FIGS. 10A to 10C is a catalog of cellular turnover across embryonic time points. FIG. 10A shows comparative mutation density that correspond to cellular turnover between two time points (E7.75 and E8.5). Here we show only a selective list of tissue types. The difference between Primitive blood early vs late at E8.5, imply that this cell type is highly proliferating and/or this cell type is derived from alternative high proliferating progenitors. FIG. 10B shows cellular turnover across cell types at E9.5 embryo. Hematopoietic cell types show relatively high cellular turnover compared to other somatic cell types. FIG. 10C shows consistent increase of gut endoderm cellular turnover across 3-ETP.
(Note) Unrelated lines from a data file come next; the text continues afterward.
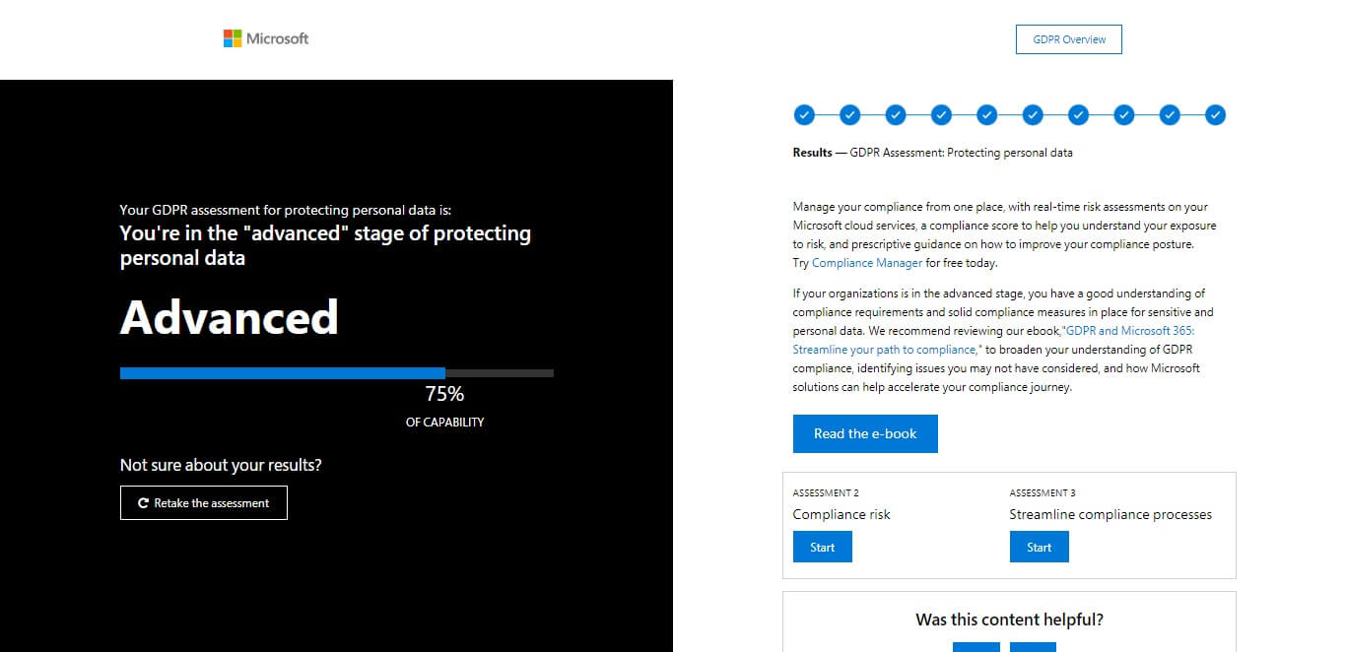Click the ninth progress step checkmark
This screenshot has width=1346, height=652.
click(x=1170, y=115)
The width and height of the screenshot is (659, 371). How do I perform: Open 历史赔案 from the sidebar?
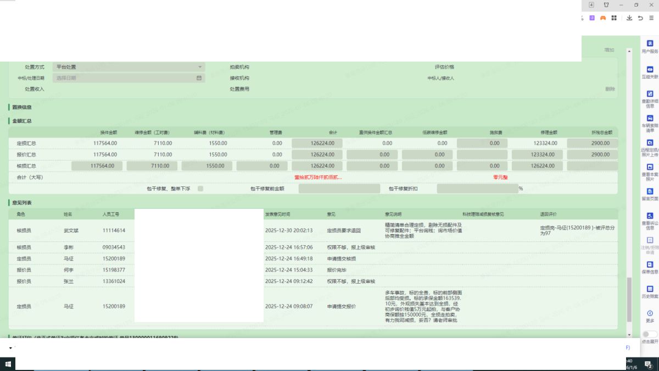tap(650, 289)
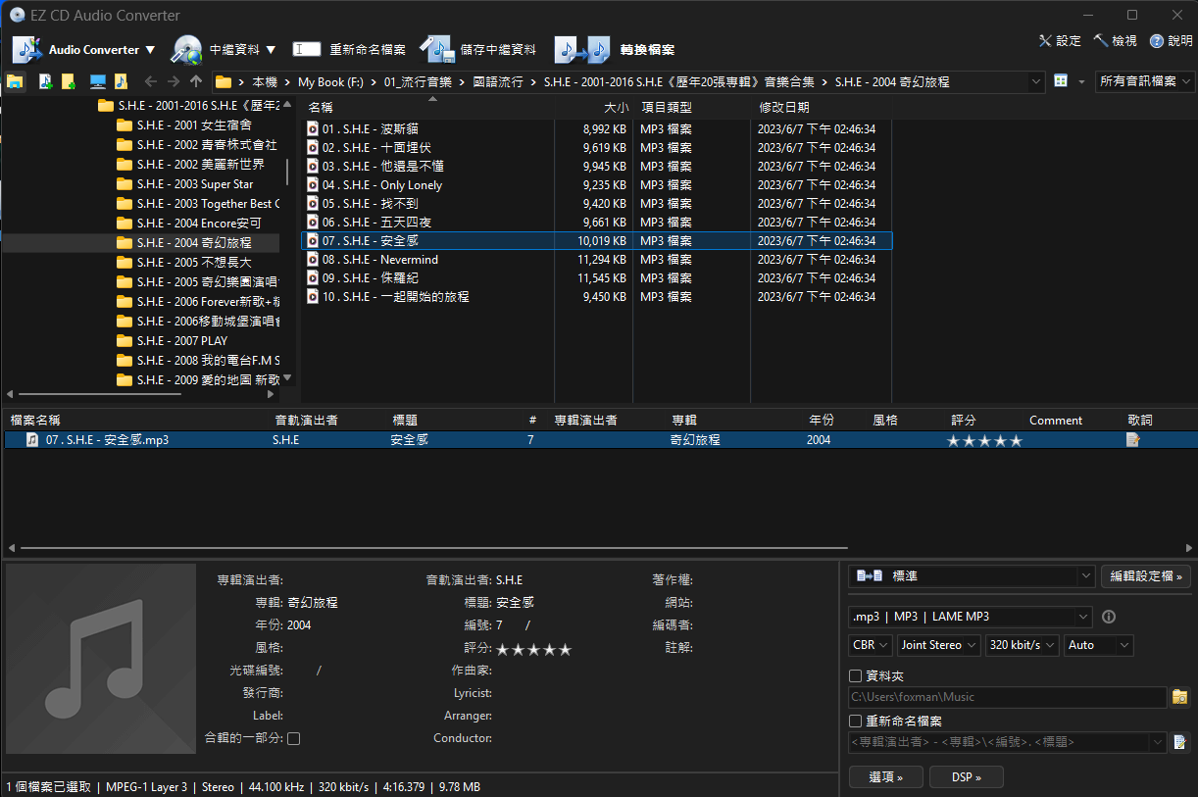This screenshot has width=1198, height=797.
Task: Click the DSP button
Action: pyautogui.click(x=965, y=777)
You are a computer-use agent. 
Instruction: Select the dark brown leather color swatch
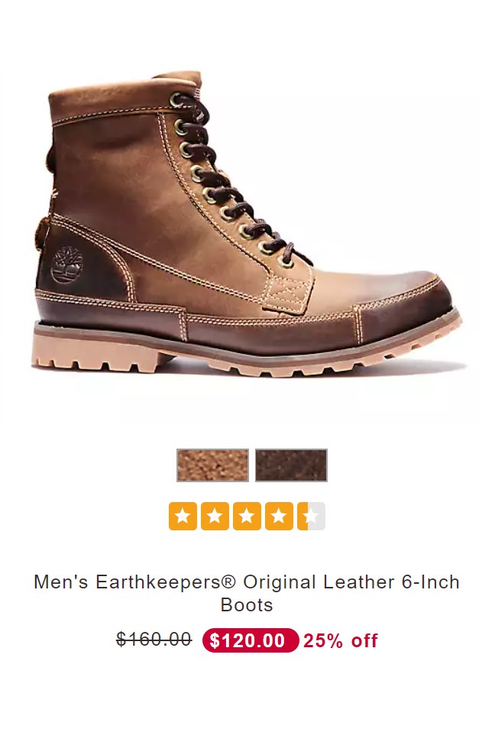[x=291, y=465]
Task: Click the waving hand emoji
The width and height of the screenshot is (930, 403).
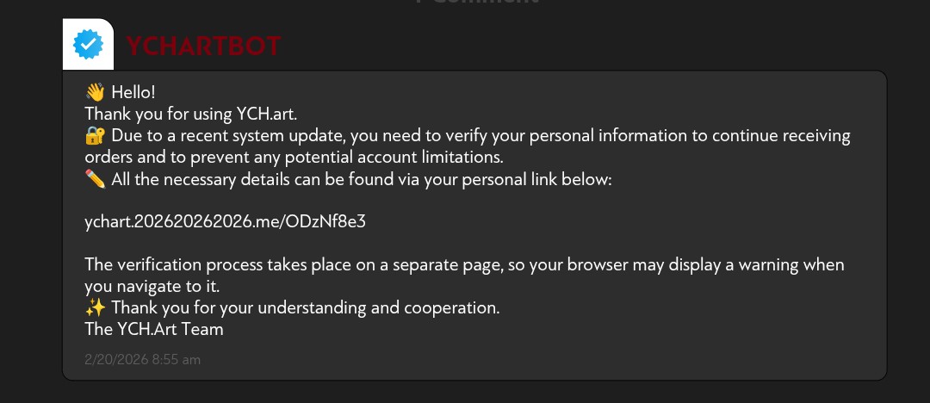Action: (95, 93)
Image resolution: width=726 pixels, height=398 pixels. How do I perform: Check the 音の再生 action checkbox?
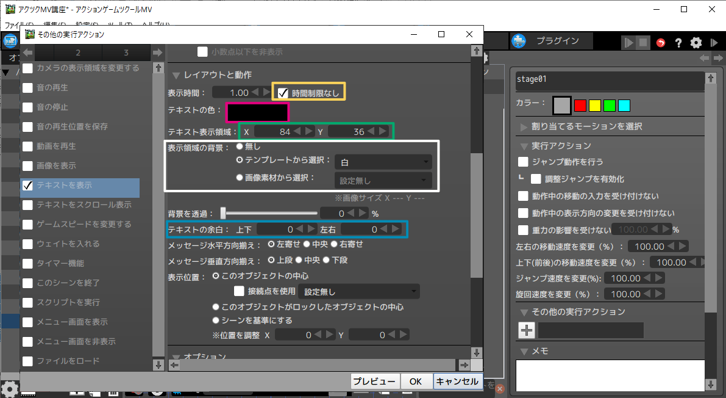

FIGS. 11A to 11H show lineage reconstruction of mouse embryogenesis. FIG. 11A shows reconstructed single-cell lineage tree from E7.75 embryo. Leaf cells are colored by germ layer colors and the proportions of cells in the tree are shown as a pie chart (inset). Nodes are colored by dark gray. Each branch represents an independent mutation event. Non-binary tree for all embryos and adult tissues can be found in NSCseq GitHub page. FIG. 11B is a table summarizing the lineage informative mutations (shared between ≥2 cells) detected between two studies that performed similar whole mouse embryonic lineage tracking using constitutive Cas9. Here, we compared only the best reported embryo data between two studies. FIG. 11C shows after combining mtVars with hgRNA mutations, number of cells with lineage informative mutations increases for single-cell lineage tree. Note that there are high variabilities in the proportion of cell that can be used for lineage tree reconstruction among samples due to multiple reasons, including the barcode detection limit, sequencing depth, number of cells captured per experiment, and time required to accumulate mutations. FIG. 11D shows pseudo-bulk lineage analysis for embryonic germ layers. FIG. 11E shows phylogenetic distance proportion was calculated from lineage tree using reported approach. Extraembryonic endoderm (EEndo) shows less distance compared to ectoderm or mesoderm across embryos, supporting nearby proximity to root (zygote). FIG. 11F and distribution of normalized phylogenetic distance (leaf to root) for annotated cell types. Wide distribution of the distance across cell type at E8.5 and E9.5 compared to E7.75, supporting minimal lineage divergence at E7.75 stage. FIG. 11G shows estimated epiblast progenitor number calculated across four embryos. Average epiblast progenitor population is around 28, similar to previous report. High variability may reflect embryo specific constrain in pluripotent cells number that contributes to somatic lineages. FIG. 11H shows proportion of estimated progenitor population between ectoderm and mesoderm. It has been reported that the number of ectoderm progenitor is more than the number of mesoderm progenitor at the epiblast of the prestreak stage mouse embryo.

FIGS. 12A to 12P show somite-derived hematopoiesis. FIG. 12A shows force-directed layout of hematopoietic cell types and somite from E9.5 embryos. FIG. 12B contains dot plots show overexpressing genes in EryPro1 along with yolk sac (Icam2, Kdr, and Gpr182), or endothelial (Pecam1, and Cdh5) genes. EryPro1 doesn't express a recently reported embryonic multipotent progenitor (eMMP) marker Flt3. FIG. 12C is a heat map shows differentially expressed genes among the cell types. Cell type-specific selective list of genes are marked on the right. HSPCs, hematopoietic stem and progenitor cells. FIG. 12D is a volcano plot represents differentially expressed genes (DEGs) between Erythroid and EryPro1 (LCF>2, p value<0.05). Red dots are upregulated in EryPro1, blue dots are upregulated in Erythroid, and black dots are statistically not significant. FIG. 12E shows enriched pathways in EryPro1 group.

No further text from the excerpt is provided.